* DIRECTIONS FOR THIS TASK:
Return each line below holding the string "Switch".
◆ ◆ ◆
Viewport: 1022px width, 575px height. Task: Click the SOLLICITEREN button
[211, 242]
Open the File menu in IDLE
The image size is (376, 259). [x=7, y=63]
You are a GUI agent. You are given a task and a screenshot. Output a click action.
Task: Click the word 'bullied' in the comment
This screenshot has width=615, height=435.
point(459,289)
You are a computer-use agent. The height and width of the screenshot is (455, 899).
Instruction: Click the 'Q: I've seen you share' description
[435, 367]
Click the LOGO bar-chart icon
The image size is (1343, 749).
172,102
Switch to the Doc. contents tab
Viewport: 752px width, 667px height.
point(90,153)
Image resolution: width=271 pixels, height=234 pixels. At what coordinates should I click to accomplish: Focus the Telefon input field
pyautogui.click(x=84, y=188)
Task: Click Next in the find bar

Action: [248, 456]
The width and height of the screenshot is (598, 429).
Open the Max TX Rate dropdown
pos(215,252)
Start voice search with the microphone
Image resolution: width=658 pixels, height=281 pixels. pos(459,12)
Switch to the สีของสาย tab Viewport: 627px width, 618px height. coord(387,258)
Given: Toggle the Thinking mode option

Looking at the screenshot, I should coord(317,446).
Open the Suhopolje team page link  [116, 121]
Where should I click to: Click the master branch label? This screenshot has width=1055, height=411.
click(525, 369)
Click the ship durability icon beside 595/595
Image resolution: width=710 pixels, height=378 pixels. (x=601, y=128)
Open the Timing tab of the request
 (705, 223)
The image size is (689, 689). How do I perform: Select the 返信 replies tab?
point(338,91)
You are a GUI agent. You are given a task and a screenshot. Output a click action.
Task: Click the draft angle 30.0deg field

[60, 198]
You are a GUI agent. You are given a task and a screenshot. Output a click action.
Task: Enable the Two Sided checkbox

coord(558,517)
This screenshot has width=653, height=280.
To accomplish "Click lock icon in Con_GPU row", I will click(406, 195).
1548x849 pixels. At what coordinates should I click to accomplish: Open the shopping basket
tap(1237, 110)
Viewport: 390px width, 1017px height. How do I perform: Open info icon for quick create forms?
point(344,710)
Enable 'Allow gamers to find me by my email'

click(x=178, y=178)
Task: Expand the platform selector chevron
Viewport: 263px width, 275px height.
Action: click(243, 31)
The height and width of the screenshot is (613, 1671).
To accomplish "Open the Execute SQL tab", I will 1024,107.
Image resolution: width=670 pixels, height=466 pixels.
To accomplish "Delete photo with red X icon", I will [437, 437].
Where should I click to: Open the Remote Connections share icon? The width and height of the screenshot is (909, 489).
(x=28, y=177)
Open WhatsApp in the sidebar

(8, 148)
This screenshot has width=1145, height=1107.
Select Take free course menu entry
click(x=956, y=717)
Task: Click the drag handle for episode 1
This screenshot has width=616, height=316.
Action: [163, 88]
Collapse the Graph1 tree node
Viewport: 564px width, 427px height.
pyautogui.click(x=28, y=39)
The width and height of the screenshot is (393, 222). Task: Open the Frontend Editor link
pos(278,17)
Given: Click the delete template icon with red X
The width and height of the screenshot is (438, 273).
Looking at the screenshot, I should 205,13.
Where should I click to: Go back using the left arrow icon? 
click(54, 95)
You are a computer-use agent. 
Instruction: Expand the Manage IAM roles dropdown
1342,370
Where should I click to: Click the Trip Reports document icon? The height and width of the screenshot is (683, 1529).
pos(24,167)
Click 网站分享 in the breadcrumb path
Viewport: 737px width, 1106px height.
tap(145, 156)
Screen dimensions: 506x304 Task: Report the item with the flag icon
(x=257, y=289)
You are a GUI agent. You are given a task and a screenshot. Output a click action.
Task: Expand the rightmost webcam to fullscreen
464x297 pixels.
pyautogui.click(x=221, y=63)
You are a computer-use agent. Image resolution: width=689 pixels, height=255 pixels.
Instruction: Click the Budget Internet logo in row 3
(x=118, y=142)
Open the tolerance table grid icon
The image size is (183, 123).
◆ ◆ ◆
* RESPONSE TO THE TASK:
Switch to the Doc. contents tab
Switch to the สีของสาย tab Viewport: 627px width, 618px height. coord(387,258)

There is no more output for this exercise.